Kodak Recomar 33 (9x12cm), Fomapan 400, rated 320, developed in Ilfotec LC29 1+29 for 9m 
MPP Micro-Technical (4x5), 150mm Xenar, rated 250, developed in Ilfotec LC29, 1+29 for 9m

Tuesday, 8 December 2015

Kodak Recomar 33

Kodak Recomar 33 with Schneider-Kreuznach Radionar f6.3 135mm lens
After writing about the Ica Trona 210 last year as a "small large format camera", towards the end of summer this year, I took a Kodak Recomar 33 on holiday. Most of the remarks about using the Ica Trona are equally applicable to the Recomar; with a small number of 9x12cm plateholders (oddly, the two Kodak-made holders I have don't fit the Recomar), and fewer film sheathes (just eight), a week away meant taking a dark bag to change the sheet film after exposure, and an empty box to store exposed film. I also took four plate holders without film sheathes, loaded with Ilford HP3 glass plates from the 1970s, which I wrote about last year in the post, 'Some large format glass plates'. I took a box of Fomapan 400 and some old Agfapan APX 100 with a develop before date of January 2004 (I didn't take my 9x12cm rollfilm back, and only shot sheet film while away). As the two different types of film had different notch codes, I used the same box to store them after exposure; I did also find a common development time with one particular dilution of Ilfotec LC29, meaning that I could develop both at the same time in the same tank, but could also distinguish which film was which if I wanted to use a different developer or dilution.

Kodak Recomar 33 with Schneider-Kreuznach Radionar f6.3 135mm lens
The Recomar camera was first produced by Nagel around 1928, shortly before the company was bought out by Kodak in 1931; production by Kodak A.G. in Germany was continued until 1940. The Recomar camera was available in two plate sizes: as the Recomar 33 in 9x12cm format and the Recomar 18 as 6.5x9cm. My camera is the larger 9x12cm format, and came with a Schneider-Kreuznach f6.3 Radionar lens (datable to 1938), in the standard 135mm focal length for the format, with a Gauthier Telma four-speed shutter (1/125th. 1/100th, 1/50th, 1/25th, as well as 'T' and 'B)'. The camera features all-metal construction, double extension bellows, wire frame sportsfinder, brilliant viewfinder with spirit level, ground-glass back, and both rise/fall and cross lens movements. It also came with a cloth covered cable release, possibly original. It's the most compact of my three 9x12cm folding cameras, just a few millimetres smaller than the Trona in its height and width at 15.8x10.8x5cm.

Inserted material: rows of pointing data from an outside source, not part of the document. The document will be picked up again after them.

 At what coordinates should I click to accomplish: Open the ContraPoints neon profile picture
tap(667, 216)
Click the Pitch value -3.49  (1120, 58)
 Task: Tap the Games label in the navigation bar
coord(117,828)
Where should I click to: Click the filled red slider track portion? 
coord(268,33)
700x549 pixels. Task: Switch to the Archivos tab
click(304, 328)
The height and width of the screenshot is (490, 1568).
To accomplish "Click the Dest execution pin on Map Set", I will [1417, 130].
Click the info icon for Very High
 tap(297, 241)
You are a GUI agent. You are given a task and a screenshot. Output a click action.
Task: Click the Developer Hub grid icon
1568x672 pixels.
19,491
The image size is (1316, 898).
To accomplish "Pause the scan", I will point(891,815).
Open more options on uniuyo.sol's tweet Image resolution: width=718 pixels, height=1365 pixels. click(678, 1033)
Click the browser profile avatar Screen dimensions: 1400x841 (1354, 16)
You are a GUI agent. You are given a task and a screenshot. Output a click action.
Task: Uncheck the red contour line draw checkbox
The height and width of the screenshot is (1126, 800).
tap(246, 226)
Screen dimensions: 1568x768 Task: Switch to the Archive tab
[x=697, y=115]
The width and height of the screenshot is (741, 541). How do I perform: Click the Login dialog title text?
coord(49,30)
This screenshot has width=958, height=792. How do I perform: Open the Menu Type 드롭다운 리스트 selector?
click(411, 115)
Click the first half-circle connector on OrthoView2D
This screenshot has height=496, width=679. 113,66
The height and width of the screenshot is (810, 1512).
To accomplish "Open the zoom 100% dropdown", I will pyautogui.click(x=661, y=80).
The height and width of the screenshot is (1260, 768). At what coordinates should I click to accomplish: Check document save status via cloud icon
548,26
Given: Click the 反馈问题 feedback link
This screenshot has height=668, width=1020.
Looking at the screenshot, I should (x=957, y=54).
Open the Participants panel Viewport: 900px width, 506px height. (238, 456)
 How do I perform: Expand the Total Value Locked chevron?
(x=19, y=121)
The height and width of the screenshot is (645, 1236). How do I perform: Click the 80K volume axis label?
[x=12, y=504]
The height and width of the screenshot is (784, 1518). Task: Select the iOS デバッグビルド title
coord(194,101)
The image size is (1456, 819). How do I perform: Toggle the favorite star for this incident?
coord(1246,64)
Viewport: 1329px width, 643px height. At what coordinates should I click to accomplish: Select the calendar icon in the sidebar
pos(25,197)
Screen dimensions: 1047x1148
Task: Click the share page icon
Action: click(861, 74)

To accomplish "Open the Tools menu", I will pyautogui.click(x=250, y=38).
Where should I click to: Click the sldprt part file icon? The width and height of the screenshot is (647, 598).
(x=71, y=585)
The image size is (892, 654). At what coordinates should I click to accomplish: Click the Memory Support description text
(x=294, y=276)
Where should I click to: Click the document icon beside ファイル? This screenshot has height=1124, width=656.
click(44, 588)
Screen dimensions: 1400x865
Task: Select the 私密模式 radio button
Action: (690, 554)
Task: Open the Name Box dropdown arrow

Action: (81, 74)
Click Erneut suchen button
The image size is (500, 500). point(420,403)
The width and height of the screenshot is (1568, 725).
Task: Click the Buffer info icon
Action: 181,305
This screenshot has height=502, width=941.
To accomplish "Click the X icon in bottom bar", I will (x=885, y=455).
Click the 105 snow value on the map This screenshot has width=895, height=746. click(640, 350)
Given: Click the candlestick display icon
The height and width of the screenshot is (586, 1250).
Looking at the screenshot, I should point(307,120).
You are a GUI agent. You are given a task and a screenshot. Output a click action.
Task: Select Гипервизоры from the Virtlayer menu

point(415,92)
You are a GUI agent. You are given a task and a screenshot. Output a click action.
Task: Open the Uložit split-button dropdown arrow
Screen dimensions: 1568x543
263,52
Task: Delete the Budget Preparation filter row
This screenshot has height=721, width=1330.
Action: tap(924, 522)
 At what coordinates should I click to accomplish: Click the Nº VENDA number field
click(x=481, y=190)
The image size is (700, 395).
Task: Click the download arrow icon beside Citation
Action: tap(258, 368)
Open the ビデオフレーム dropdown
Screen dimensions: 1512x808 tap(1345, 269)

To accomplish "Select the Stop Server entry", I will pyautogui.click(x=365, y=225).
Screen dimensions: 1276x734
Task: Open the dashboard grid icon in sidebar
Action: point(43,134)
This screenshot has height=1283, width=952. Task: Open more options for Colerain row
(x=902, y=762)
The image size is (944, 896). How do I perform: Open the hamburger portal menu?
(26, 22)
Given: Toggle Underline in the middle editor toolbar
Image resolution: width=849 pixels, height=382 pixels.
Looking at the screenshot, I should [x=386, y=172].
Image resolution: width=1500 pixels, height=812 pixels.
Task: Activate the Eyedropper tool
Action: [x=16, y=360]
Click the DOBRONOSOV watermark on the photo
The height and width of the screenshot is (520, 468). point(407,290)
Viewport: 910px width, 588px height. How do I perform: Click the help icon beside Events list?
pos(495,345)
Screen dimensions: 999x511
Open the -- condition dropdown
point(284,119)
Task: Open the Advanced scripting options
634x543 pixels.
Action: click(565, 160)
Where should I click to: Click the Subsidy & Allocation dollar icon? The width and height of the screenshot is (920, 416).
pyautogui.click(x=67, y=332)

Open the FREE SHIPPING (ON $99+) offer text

Kodak Recomar 33 with Schneider-Kreuznach Radionar lens
Looking at other images of Recomar cameras on Flickr, this has an unusual lens and shutter combination in the Radionar and Telma, and features Nagel on the front standard where other Recomars have the name Kodak. It does prominently state «Kodak» on the front plate of the shutter, and also on the bed alongside a dealer's decal (J. L. Nerlien, Oslo). The serial number inside the body is 14914Z; whether this is early or late in the production run I don't know, but it is tempting to speculate that the front standard could be old Nagel stock left over from the time of Kodak's takeover, although the late date of the lens' serial number raises more questions than answers. Kodak's manual lists the cameras having f4.5 Xenar lenses, in both the 18 and 33 sizes; the only example of a Recomar 33 with a slower f6.3 lens I've found online is a Nagel one from 1929 (incidentally, the Nagel-branded front standard on my camera cannot fit a wider aperture lens as the shutter/lens flange is much smaller than that for a f4.5 lens). The camera cost just £16 on a well-known auction site, perhaps partly due to its slow(er) triplet lens; given the size of the 9x12cm negative, the quality of lens as compared to the usual Xenar Anastigmat (a Tessar-design) may not be quite so obvious, although when open wide, there does appear to be a falling off in definition towards the corners. The main drawback with the slower lens is a less-bright image when using the ground glass screen to focus, making this more difficult in low-light situations.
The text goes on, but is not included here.